Task objective: If a line below contains the string "computer", copy it out.

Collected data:
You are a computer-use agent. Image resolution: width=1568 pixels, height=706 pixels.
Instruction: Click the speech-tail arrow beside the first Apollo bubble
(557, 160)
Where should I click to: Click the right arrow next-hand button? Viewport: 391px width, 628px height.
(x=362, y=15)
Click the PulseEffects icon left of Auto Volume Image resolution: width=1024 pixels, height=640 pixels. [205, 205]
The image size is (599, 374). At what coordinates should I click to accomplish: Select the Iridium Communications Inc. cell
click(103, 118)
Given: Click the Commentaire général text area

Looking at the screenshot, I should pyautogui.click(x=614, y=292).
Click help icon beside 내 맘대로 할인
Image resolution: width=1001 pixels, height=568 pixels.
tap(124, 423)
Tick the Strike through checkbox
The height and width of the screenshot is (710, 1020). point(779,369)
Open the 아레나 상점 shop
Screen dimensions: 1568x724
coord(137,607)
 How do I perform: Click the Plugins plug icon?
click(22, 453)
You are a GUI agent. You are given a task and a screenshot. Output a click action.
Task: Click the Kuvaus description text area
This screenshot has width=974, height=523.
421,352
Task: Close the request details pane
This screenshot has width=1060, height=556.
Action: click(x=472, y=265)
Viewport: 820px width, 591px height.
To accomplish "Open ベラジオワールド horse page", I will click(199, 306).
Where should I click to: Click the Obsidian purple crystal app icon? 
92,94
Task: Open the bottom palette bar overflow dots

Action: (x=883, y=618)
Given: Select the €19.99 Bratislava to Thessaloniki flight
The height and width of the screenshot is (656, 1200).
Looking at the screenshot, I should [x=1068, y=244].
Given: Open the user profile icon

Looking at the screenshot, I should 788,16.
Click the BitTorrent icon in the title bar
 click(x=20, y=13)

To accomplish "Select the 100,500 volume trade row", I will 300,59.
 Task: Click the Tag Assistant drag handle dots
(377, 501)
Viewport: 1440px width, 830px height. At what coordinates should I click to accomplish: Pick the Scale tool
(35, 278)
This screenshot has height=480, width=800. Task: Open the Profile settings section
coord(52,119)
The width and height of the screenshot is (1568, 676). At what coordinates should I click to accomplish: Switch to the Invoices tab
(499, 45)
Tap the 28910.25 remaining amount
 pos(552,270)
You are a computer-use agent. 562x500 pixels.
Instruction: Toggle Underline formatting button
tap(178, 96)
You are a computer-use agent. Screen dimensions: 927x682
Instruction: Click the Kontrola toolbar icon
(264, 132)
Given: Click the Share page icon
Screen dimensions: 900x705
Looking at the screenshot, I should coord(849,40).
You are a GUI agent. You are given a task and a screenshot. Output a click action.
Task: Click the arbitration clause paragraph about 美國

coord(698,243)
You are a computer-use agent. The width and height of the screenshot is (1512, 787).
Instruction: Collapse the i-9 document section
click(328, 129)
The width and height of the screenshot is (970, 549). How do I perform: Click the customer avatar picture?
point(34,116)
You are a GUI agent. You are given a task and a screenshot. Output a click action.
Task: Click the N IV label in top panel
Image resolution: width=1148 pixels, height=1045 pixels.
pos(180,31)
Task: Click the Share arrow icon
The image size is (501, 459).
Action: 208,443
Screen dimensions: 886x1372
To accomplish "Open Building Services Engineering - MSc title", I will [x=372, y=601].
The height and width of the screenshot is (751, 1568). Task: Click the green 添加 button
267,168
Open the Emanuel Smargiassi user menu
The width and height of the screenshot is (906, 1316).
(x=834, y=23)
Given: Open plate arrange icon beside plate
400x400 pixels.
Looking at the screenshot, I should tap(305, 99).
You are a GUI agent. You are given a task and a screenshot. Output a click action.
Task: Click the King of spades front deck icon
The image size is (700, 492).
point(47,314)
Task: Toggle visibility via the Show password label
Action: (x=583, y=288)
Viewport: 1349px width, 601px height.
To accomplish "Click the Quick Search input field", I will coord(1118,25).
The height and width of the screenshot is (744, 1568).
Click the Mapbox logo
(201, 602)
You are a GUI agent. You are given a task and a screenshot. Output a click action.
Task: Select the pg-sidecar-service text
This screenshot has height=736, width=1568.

Reply:
You are a computer-use agent. Image resolution: width=1568 pixels, height=706 pixels.
You are a computer-use agent. 562x500 pixels.
You are a computer-use agent. Screen dimensions: 927x682
You are a computer-use agent. The width and height of the screenshot is (1512, 787).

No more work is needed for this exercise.